Somatic mutation inference from single-cell transcriptomics: A survey in the esophagus
Somatic mutation inference from single-cell transcriptomics: A survey in the esophagus
Mendez-Alejandre, A.; Gonzalez-Menendez, D.; Vidal-Notari, S.; Skrupskelyte, G.; Rodriguez-Rodriguez, M.; Ajith, H.; Torralba, A. S.; Alcolea, M. P.; Piedrafita, G.

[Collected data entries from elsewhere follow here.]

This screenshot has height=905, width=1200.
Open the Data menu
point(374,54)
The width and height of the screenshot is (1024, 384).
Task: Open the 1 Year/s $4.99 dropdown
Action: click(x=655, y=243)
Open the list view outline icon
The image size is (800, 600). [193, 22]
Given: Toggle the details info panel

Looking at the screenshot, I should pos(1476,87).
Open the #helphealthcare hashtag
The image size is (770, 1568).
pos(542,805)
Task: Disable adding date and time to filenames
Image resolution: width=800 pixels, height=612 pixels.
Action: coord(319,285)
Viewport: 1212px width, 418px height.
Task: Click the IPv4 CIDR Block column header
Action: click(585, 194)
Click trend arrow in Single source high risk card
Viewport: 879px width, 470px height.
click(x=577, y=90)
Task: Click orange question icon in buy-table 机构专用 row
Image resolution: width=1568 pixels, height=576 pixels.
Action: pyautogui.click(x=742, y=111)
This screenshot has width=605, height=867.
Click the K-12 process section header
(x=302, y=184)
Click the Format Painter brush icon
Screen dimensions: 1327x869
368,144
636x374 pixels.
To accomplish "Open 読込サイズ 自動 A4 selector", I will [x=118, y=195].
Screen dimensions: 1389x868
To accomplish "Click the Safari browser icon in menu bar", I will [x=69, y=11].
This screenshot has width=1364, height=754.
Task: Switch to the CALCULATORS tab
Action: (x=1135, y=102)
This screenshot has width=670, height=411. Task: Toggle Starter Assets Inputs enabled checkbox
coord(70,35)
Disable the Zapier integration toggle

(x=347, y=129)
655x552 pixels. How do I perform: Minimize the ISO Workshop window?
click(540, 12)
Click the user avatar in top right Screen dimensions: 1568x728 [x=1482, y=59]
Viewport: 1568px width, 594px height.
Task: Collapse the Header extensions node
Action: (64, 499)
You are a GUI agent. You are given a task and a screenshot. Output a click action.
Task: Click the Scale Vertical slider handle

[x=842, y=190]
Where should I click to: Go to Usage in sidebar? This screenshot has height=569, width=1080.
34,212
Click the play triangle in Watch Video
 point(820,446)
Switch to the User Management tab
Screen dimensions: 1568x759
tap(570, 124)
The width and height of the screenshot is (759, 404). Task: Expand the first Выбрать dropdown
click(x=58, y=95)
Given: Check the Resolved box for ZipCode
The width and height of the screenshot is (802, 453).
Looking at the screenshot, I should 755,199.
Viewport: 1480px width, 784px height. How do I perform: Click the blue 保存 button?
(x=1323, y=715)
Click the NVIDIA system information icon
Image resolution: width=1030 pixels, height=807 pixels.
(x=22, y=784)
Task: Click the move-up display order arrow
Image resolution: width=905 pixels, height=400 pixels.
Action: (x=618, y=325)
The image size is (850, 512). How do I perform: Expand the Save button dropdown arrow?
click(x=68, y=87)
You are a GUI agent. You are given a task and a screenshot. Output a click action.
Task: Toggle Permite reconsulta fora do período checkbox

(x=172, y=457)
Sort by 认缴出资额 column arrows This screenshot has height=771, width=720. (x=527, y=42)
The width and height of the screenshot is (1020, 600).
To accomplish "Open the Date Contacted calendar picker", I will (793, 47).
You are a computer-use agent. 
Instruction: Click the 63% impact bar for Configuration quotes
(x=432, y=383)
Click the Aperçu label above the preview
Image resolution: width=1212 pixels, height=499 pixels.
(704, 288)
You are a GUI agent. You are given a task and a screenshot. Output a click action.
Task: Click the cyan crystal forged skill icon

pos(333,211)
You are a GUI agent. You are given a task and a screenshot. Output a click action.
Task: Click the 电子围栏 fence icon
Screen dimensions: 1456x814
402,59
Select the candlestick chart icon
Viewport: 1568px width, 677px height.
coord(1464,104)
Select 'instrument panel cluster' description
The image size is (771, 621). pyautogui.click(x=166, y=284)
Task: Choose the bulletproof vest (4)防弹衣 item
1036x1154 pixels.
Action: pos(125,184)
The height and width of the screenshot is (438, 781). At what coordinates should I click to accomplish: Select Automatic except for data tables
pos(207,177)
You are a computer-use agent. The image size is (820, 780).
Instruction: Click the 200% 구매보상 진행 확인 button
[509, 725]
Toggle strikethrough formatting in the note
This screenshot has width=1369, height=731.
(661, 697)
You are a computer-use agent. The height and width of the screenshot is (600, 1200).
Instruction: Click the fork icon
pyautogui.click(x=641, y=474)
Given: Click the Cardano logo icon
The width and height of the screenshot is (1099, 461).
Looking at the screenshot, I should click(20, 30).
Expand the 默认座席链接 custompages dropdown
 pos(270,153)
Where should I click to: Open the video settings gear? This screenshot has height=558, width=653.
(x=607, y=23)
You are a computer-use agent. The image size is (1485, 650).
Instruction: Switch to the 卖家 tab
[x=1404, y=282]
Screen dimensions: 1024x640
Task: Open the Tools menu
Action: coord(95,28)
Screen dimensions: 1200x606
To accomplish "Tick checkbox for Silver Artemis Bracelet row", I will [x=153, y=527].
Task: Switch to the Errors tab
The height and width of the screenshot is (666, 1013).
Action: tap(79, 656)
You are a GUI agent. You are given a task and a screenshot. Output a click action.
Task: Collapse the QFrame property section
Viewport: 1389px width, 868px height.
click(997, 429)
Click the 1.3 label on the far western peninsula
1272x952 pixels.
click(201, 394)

AbstractHuman somatic tissues accumulate mutations during normal aging. Some of these affect cancer-associated driver genes and confer mutant progenitor cells a competitive advantage that leads to clonal expansions. The human esophageal epithelium exemplifies this phenomenon, becoming a dense mosaic of competing mutant clones by adulthood. However, the phenotypic consequence of those mutations and their possible role in carcinogenesis remains unknown. Novel bioinformatic tools for de novo mutant detection from single-cell transcriptomics (scRNA-seq) could potentially leverage on the wealth of publicly available data to help draw mutant cell phenotypes in vivo. In this study we test SComatic algorithm's ability to identify somatic mutations in the normal, polyclonal esophageal epithelium. We analyze a public scRNA-seq dataset from a human cohort with multiple esophageal samples per donor, and an independent study in mice subjected to experimental mutagenesis where samples have been re-sequenced for validation. These unconventional experimental designs allow us to control unspecificity. We observe scRNA-seq variant calling output is heavily affected by undesired technical artifacts and germline variants, which we are able to reduce following a customized series of rational filters that enrich in somatic mutations. Final candidate mutations are then used to reconstitute clonal lineages and map them to differentiation trajectories in the UMAP embeddings. We find low read depth and sparse cellular sampling favor detection of passenger mutations and hinder driver mutant phenotypic inferences. Altogether, we showcase current limitations of scRNA-seq-derived mutation calling, while we offer methodological indications that should be considered for future studies aimed at investigating mutant clone behavior in normal polyclonal tissues from single-cell transcriptomics.